L-Citrulline shows potential activity as a supplement to prevent myocardial infarction through vasodilative and possible antioxidative effects but may be deleterious by causing nitrosative stress. This study determined the potentially deleterious effects of L-citrulline supplementation in isoproterenol-induced myocardial infarction with a focus on nitrosative stress. L-Citrulline supplementation was given orally at dosages of 300 or 600mg/kg body weight daily for 6 days. Myocardial infarction was induced in Wistar rats via subcutaneous injection of isoproterenol (85 mg/kg body weight (BW)) on day 4 and 5. Blood pressure was measured at the end of the study (day 6) and rats were sacrificed to collect heart tissue samples for a histopathological evaluation. The histopathological evaluation was done using hematoxylin and eosin staining for the myocardial damage evaluation and immunohistochemical (IHC) staining of arginase-2, inducible nitric oxide synthase (iNOS), and 3-nitrotyrosine to evaluate nitrosative stress. L-Citrulline supplementation failed to show a significant protective effect on blood pressure and exacerbated the decrease of diastolic blood pressure. Both low and high dose L-citrulline supplementation had a significant protective effect on myocardial damage compared to the isoproterenol group (p<0.01). L-Citrulline also caused increased nitrosative stress as shown by increased expression of arginase-2 and 3-nitrotyrosine on IHC staining but tended to show an ameliorative effect on iNOS expression.

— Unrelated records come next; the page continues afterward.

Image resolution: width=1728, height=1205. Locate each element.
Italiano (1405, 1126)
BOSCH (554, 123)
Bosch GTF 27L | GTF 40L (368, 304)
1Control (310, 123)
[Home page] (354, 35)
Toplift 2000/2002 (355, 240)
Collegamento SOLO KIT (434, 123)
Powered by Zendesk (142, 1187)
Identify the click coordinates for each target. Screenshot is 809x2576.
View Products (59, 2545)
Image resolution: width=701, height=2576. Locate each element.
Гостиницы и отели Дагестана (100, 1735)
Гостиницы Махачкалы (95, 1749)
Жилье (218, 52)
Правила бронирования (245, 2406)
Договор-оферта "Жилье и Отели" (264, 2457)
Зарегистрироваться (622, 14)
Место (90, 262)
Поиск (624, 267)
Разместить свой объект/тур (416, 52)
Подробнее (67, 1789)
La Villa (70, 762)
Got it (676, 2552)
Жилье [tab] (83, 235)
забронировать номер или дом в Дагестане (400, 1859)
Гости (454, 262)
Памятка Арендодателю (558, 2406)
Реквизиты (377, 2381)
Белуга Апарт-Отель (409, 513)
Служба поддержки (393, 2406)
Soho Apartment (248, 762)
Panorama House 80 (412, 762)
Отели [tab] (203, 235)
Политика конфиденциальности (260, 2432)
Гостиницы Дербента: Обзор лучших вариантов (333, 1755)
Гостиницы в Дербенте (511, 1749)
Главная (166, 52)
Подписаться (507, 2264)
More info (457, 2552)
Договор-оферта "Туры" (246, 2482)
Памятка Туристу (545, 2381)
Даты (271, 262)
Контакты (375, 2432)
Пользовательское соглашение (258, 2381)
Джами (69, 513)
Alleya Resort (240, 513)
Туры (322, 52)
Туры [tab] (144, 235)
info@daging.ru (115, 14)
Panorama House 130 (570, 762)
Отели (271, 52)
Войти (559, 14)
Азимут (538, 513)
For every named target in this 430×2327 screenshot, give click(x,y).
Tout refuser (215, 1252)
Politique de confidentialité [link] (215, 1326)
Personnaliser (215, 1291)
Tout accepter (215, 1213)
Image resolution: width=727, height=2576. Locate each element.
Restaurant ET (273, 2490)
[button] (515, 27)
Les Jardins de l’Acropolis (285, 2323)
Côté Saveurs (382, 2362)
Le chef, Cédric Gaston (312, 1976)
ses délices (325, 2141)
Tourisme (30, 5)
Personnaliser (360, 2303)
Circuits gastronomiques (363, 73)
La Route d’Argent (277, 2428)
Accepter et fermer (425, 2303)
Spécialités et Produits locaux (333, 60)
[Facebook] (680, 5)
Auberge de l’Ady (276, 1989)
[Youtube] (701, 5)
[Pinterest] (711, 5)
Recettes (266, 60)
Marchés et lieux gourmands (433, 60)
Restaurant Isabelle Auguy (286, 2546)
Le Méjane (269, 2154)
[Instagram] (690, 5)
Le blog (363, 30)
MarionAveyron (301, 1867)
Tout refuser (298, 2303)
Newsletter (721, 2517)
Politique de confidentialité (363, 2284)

A significant increase in arginase-2 expression was detected between the high dose group and the other groups (p<0.01 vs. normal and isoproterenol groups; p<0.05 vs. low dose group). L-Citrulline supplementation increased 3-nitrotyrosine expression in a dose-dependent manner, which was significantly different compared to the normal group (low dose: p<0.013; high dose: p<0.003). L-Citrulline increased the production of nitrosative stress but resulted in less myocardial damage through its other effects.